-- start Working data --

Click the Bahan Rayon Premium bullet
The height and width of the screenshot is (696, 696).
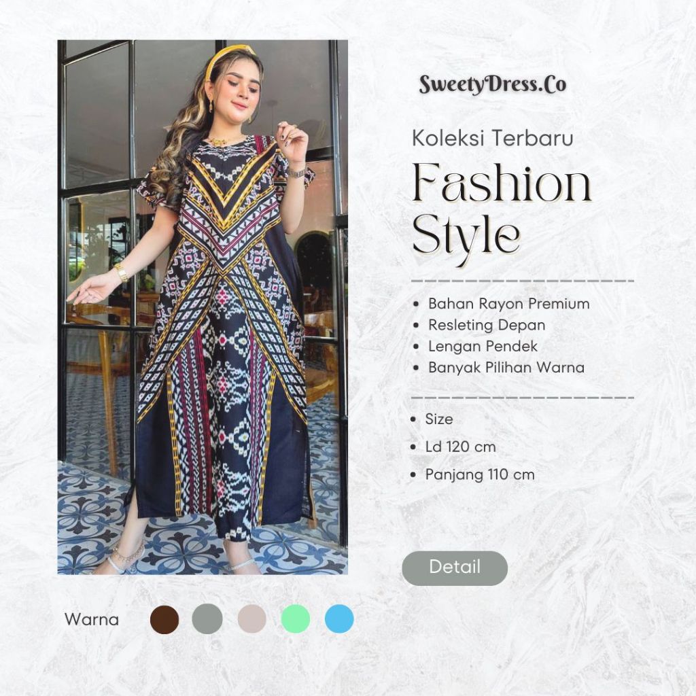(508, 304)
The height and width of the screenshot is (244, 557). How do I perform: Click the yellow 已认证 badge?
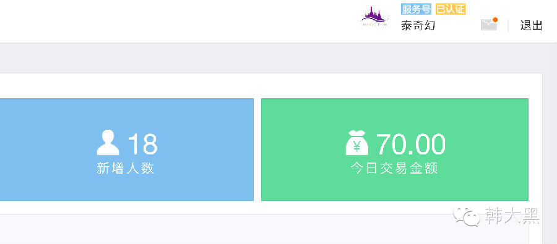coord(451,9)
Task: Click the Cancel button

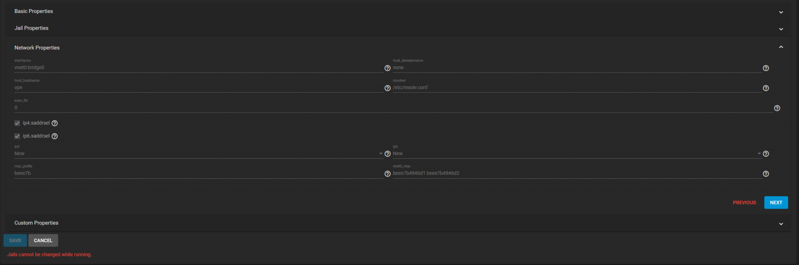Action: point(43,240)
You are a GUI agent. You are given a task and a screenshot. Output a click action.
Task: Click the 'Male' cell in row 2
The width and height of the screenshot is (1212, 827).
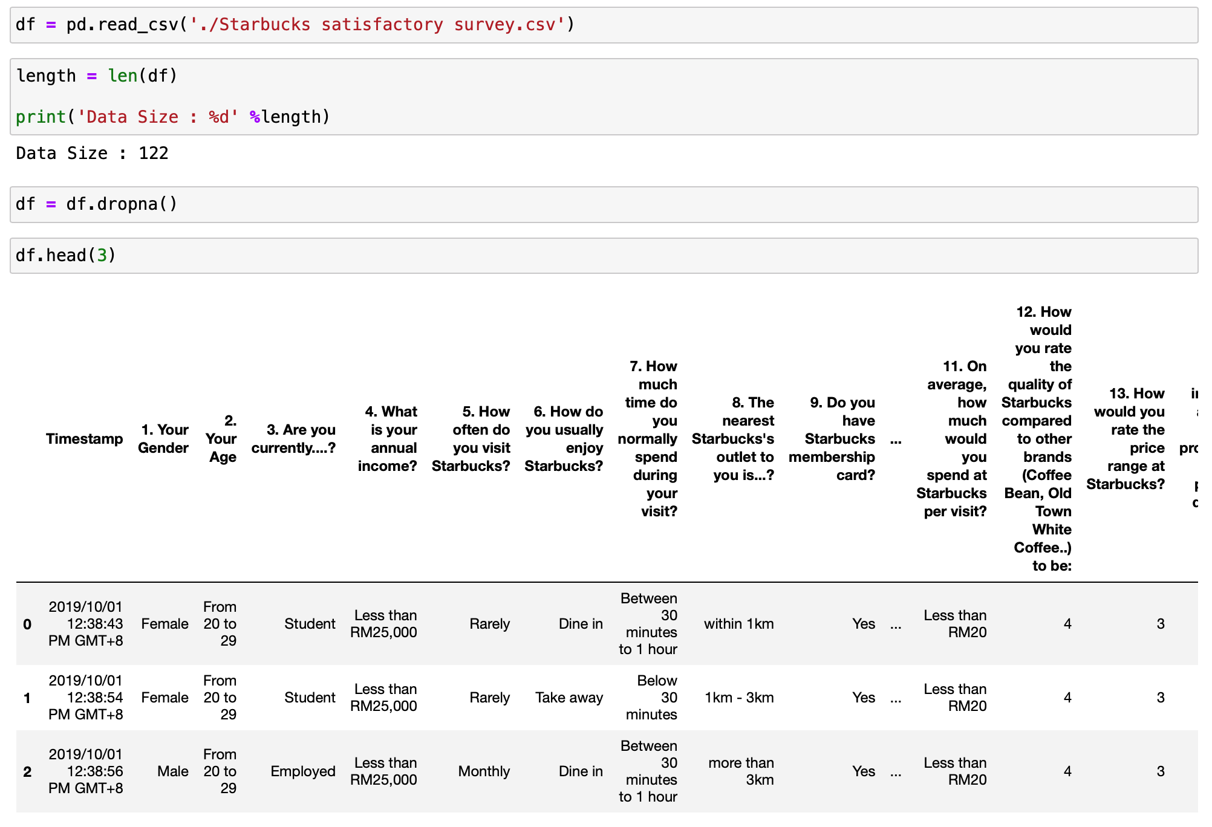coord(173,772)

-- end Working data --

**Instruction:** Could you turn all the records above into a two-column CSV with the headers "prompt" and "location"? Put one row per record, with the record's text and its answer each in a single quoted field and line breaks replaced by spaces, and leave the pictures out.

**Written solution:**
prompt,location
"Click the Bahan Rayon Premium bullet The height and width of the screenshot is (696, 696).","(508, 304)"
"The height and width of the screenshot is (244, 557). How do I perform: Click the yellow 已认证 badge?","coord(451,9)"
"Task: Click the Cancel button","Action: point(43,240)"
"You are a GUI agent. You are given a task and a screenshot. Output a click action. Task: Click the 'Male' cell in row 2 The width and height of the screenshot is (1212, 827).","coord(173,772)"